Senate Majority Leader Mitch McConnell (R-Ky.) declared Tuesday morning that it’s “case closed” when it comes to President Trump and special counsel Robert S. Mueller III’s Russia investigation.
Calling it a “Groundhog Day spectacle,” McConnell said, “This ought to be good news for everyone, but my Democratic colleagues seem to be publicly working through the five stages of grief.”
This is an argument Trump’s allies have made for weeks. “Case closed,” Senate Judiciary Committee Chairman Lindsey O. Graham (R-S.C.) said nine days ago when asked about whether he would call former White House counsel Donald McGahn to testify. “It’s over, folks,” White House counselor Kellyanne Conway said immediately after the Mueller report was released. The White House even declared “case closed” before we saw the report. “I don’t think it is going to be damaging,” press secretary Sarah Sanders said of the report, after Attorney General William P. Barr’s letter summarized its top conclusions. “We consider this to be case closed.”
That early declaration should show you just how much of a tactic this is. There are a whole host of reasons this claim is problematic — both procedurally and rhetorically.
The main reason is that Mueller expressly left this as a matter for others to decide. He decided not to render a traditional opinion on whether to accuse Trump of obstruction of justice, citing existing Justice Department policy against indicting a sitting president. He also said he would have exonerated Trump on obstruction if he could, but added explicitly that the report “does not exonerate him.”
And while doing so, Mueller noted that impeachment is an alternative method for holding a president accountable — and also that a president isn’t immune from criminal prosecution after leaving office. “A possible remedy through impeachment for abuses of power would not substitute for potential criminal liability after a President leaves office,” Mueller wrote in a footnote. He explicitly declined to clear Trump and noted potential future actions that could be taken.
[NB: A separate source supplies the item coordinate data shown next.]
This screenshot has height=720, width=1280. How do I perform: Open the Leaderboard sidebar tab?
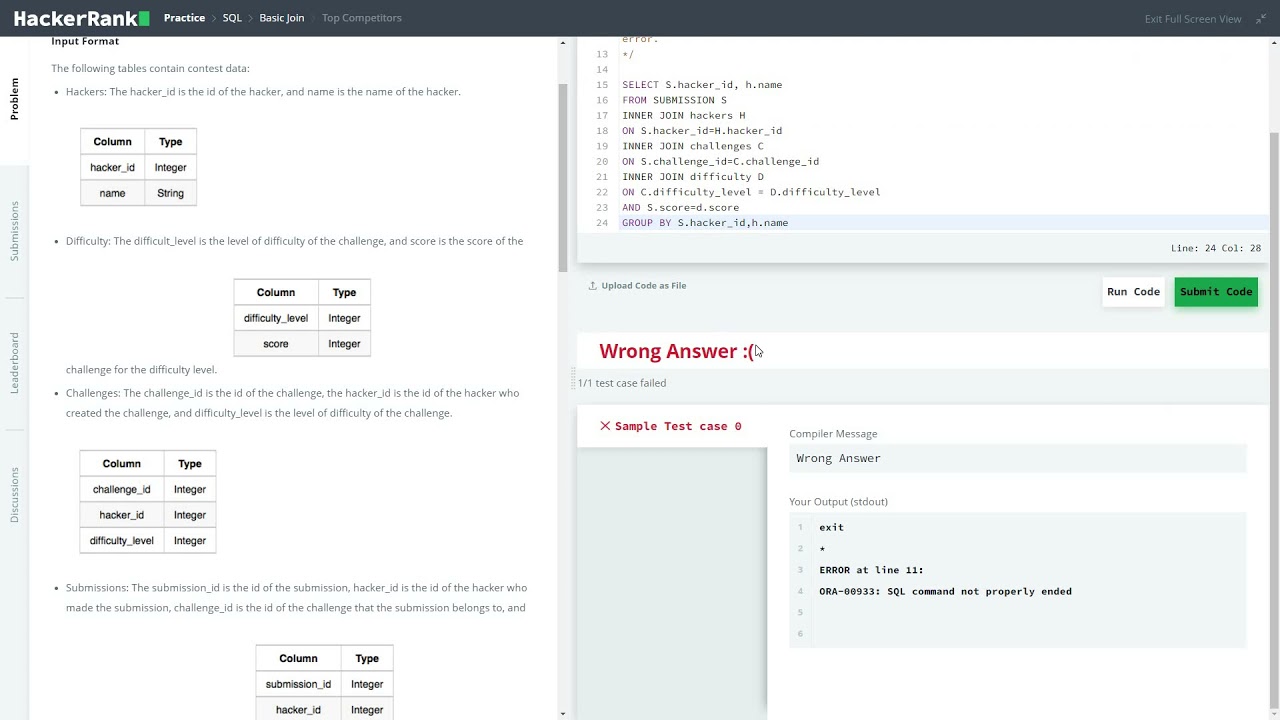15,363
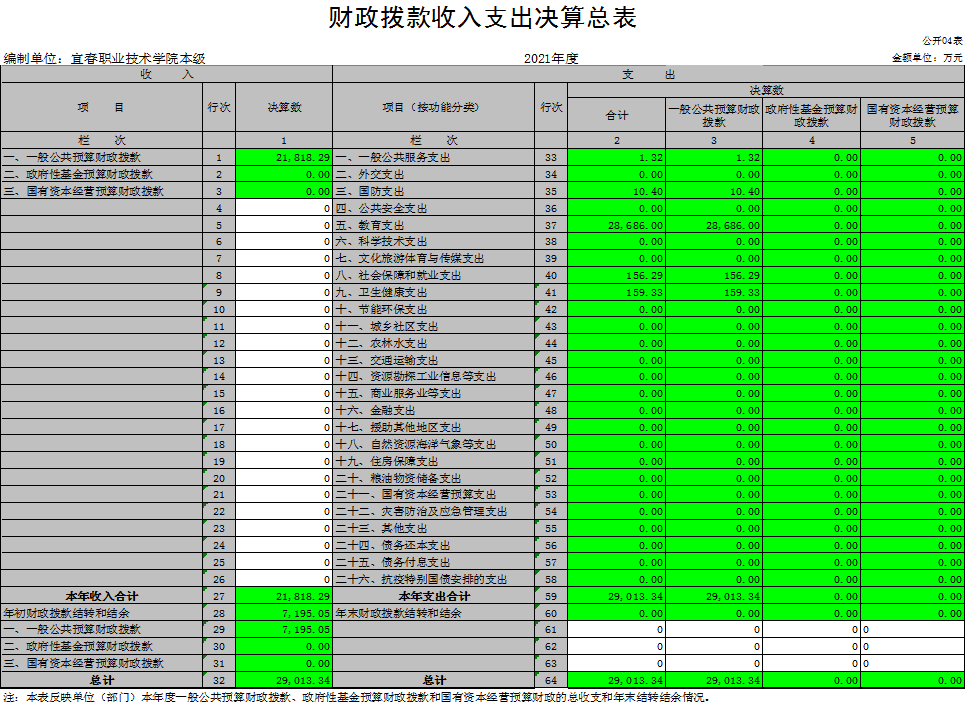Click the 本年收入合计 cell
The height and width of the screenshot is (706, 966).
100,596
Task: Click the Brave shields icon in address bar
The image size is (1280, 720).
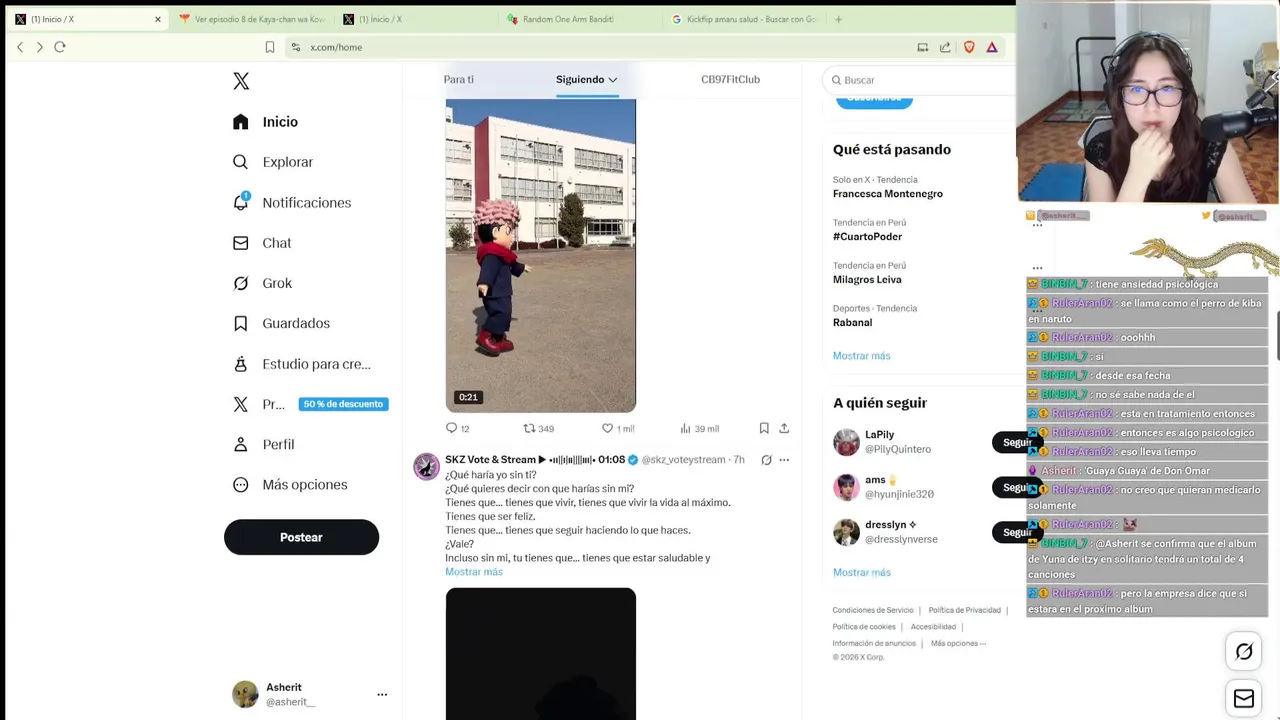Action: click(969, 47)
The second reason is that there are plenty of unresolved questions. Even if you accept Graham’s argument that McGahn’s 30 hours of cooperation are contained in the report and that his testimony would be redundant, there are the 14 cases Mueller referred out, some of which are ongoing. There is the Southern District of New York’s investigation, which has implicated Trump in Michael Cohen’s criminal campaign finance violations. There are the questions about Trump’s finances and his still-unreleased tax returns, which Mueller didn’t deal with in his report. The New York Times reported that Trump and his siblings obtained their father’s wealth through, in some cases, “outright fraud.”
And there are of course Mueller’s newly revealed concerns about Barr’s handling of his report. As I wrote Monday, there are some key unresolved questions on which Mueller could provide some important clarity, even if he is circumspect in testifying, as many expect he would be. The last word from Mueller right now is that he believes Barr fed misinformation about his report and that the public was misunderstanding it. Perhaps he’s satisfied now that the full report is out and people can draw their own conclusions, but we don’t know that to be the case.
And just from a strictly rhetorical perspective, the “case closed” claim is pretty discordant. Trump spent much of his 2016 fomenting “Lock her up!” chants about Hillary Clinton, despite the FBI having announced explicitly that it wouldn’t charge her with a crime. And in that case, it was because of the evidence — not some Justice Department policy saying they couldn’t indict Clinton.
The Mueller report also revealed that Trump, after taking office, tried at least three times to get the Justice Department to prosecute Clinton. So Trump wanted the Justice Department to prosecute someone whom it had explicitly declined to, but his White House and allies say a report that explicitly does not “exonerate” him is “case closed.”
The argument from there, I suppose, would be that Mueller may not have cleared Trump, but that Barr and Deputy Attorney General Rod J. Rosenstein then concluded they wouldn’t accuse Trump. Even if you set aside that Trump recently appointed Barr, and Barr’s controversial handling of the matter, he was confirmed by the Senate as attorney general and does have authority over the probe. He’s welcome to make what conclusion he wanted to.
But even in his testimony last week, Barr made a point to emphasize that he hadn’t completely cleared Trump.
“No, I didn’t exonerate,” Barr said. “I said that we did not believe that there was sufficient evidence to establish an obstruction, an offense which is the job of the Justice Department, and the job of the Justice Department is now over.”
Wait, you might be saying, so Barr said it was case closed? Not exactly. Here’s what came next.
“The report is now in the hands of the American people,” he said. “Everyone can decide for themselves. There’s an election in 18 months. That’s a very democratic process, but we’re out of it.”
Congress is part of that Democratic process, as the representatives of the American people. Congress also holds in its power the only remedy for holding a president accountable while he or she is in office. Exactly what course it should take is up for it and the people who elect it to decide. McConnell and the White House have decided it’s time to move on, and from a political standpoint that’s not surprising.
But there are plenty of unresolved questions here, and at last notice one very key player sure didn’t seem to think this was “case closed”: Robert S. Mueller III.